Een hoofdletter is het teken met een van de volgende waarden: A B C D E F G H I J K L M N O P Q R S T U V W X Y Z.
Voorbeeld:
Uitgang:
Isxdigit
Functieprototype: int isxdigit (int c)
Parameter (s): c => Teken dat moet worden gecontroleerd met de functie isxdigit.
Winstwaarde:
niet-nul => c is hexadecimaal
0 => c is geen hexadecimaal getal
Omschrijving: Deze functie controleert of het gegeven teken een hexadecimaal cijfer is. Geldige hexadecimale cijfers zijn 0 1 2 3 4 5 6 7 8 9 a b c d e f A B C D E F
Voorbeeld:
Uitgang:
verlagen
Functieprototype: int tolower (int c)
Parameter (s): c => Teken dat in kleine letters moet worden omgezet.
Winstwaarde:
geeft het lagere equivalent van c terug, anders ongewijzigd.
De retourwaarde is int en kan impliciet naar char worden gecast.

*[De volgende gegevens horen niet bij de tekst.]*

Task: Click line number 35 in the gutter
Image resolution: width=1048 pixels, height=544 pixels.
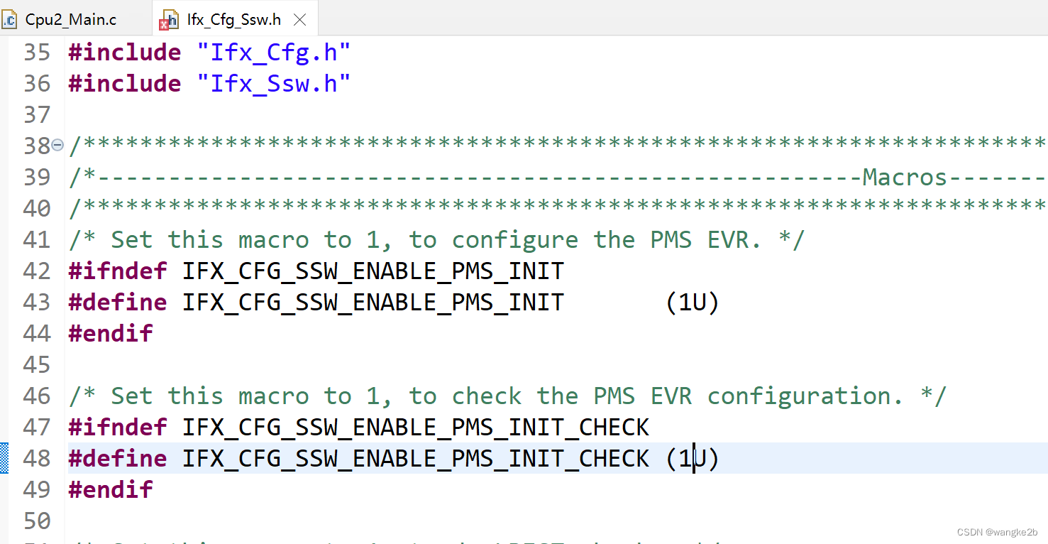Action: point(37,52)
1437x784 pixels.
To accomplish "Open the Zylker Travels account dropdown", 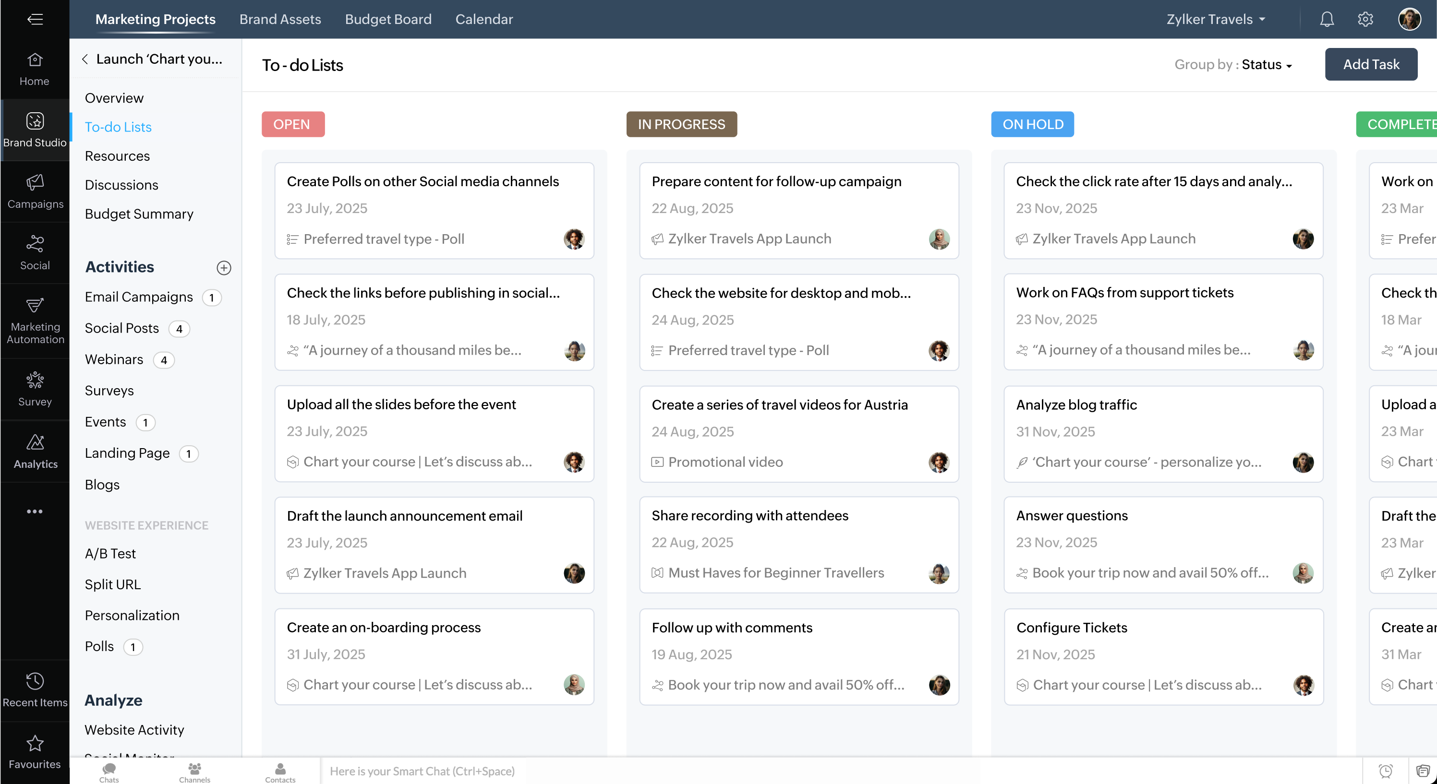I will pyautogui.click(x=1215, y=20).
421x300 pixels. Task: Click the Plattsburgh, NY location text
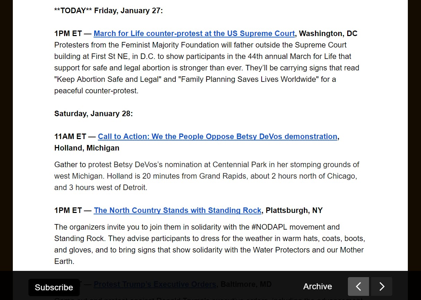[294, 211]
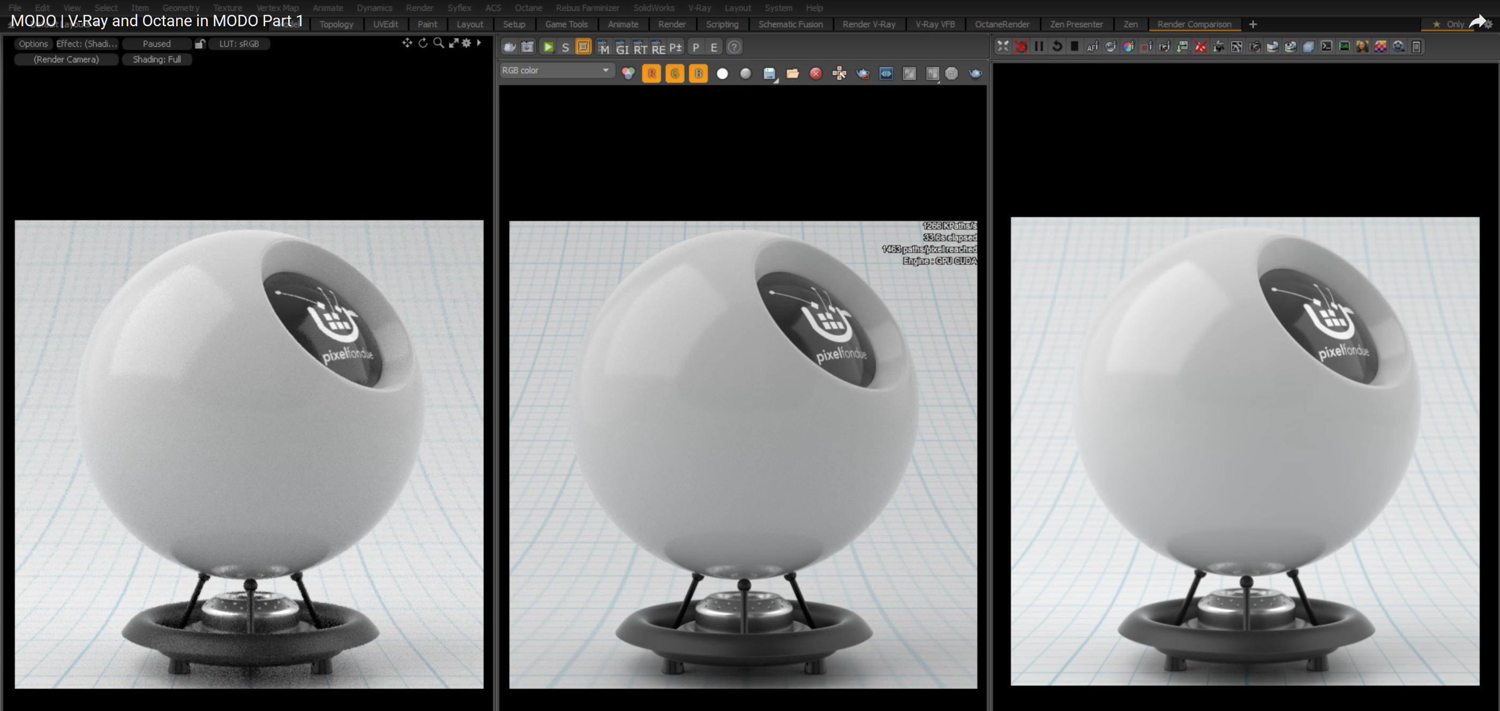Click the Paused render status button
Viewport: 1500px width, 711px height.
coord(157,44)
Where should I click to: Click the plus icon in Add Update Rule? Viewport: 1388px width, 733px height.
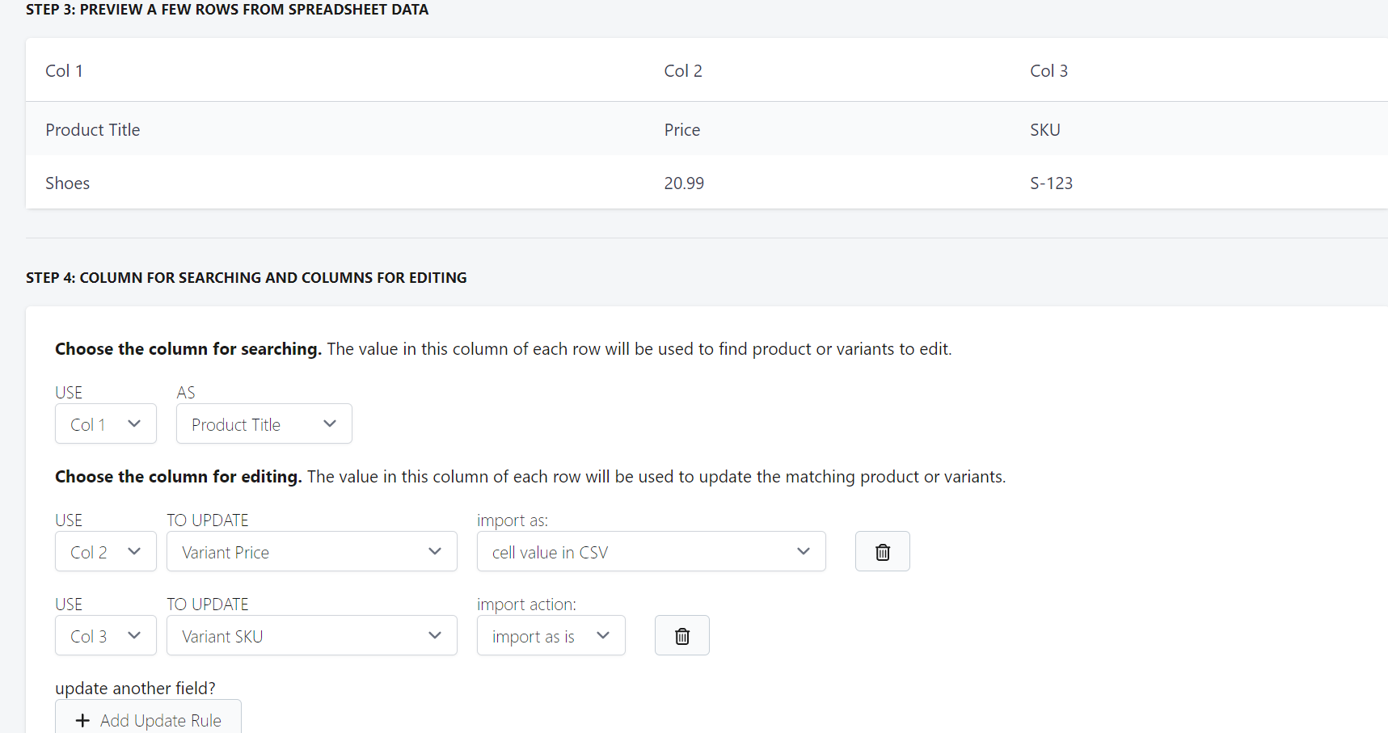[x=82, y=720]
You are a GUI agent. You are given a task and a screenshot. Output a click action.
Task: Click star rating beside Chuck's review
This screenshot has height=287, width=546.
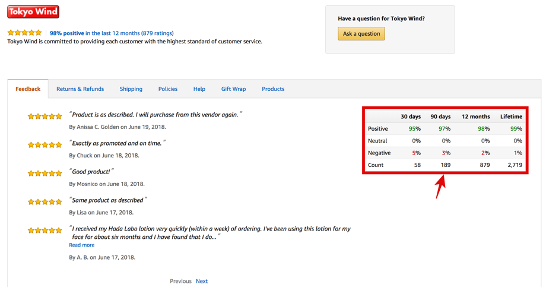coord(45,145)
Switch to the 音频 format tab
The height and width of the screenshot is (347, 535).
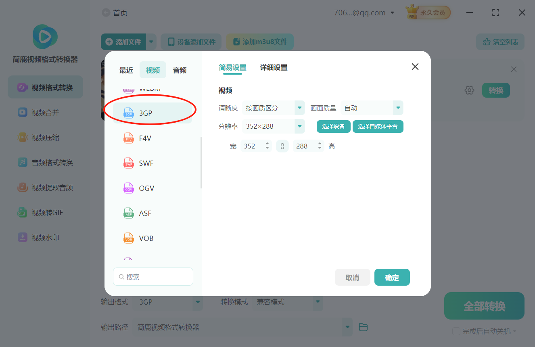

Omschrijving: Dit zet het gegeven karakter c om in zijn equivalent in kleine letters. Als de conversie niet mogelijk is voor een bepaald teken, wordt de ongewijzigde waarde (c) geretourneerd.
Voorbeeld:
Uitgang:
STH geconverteerd naar kleine letters: sth
toupper
Functieprototype: int toupper (int c)
Parameter (s): c => teken dat in hoofdletters moet worden omgezet
Winstwaarde:
geeft het bovenste equivalent van c terug, anders ongewijzigd.
verschil tussen agile en waterval testen
De retourwaarde is int en kan impliciet naar char worden gecast.
Omschrijving: Dit zet het gegeven karakter c om in zijn equivalent in hoofdletters. Als een conversie niet mogelijk is voor een bepaald teken, wordt de ongewijzigde waarde (c) geretourneerd.
Voorbeeld:
Uitgang:
tutorials omgezet naar kleine letters: TUTORIALS
Gevolgtrekking
Hiermee is onze tutorial over karakterfuncties in C ++ beëindigd.
In deze tutorial hebben we verschillende functies gezien die een enkel teken nodig hebben en deze vervolgens classificeren of converteren. In onze volgende tutorials zullen we string en hun functies en klassen met betrekking tot C ++ bespreken.
Ontdek hier The Simple C ++ Training Series.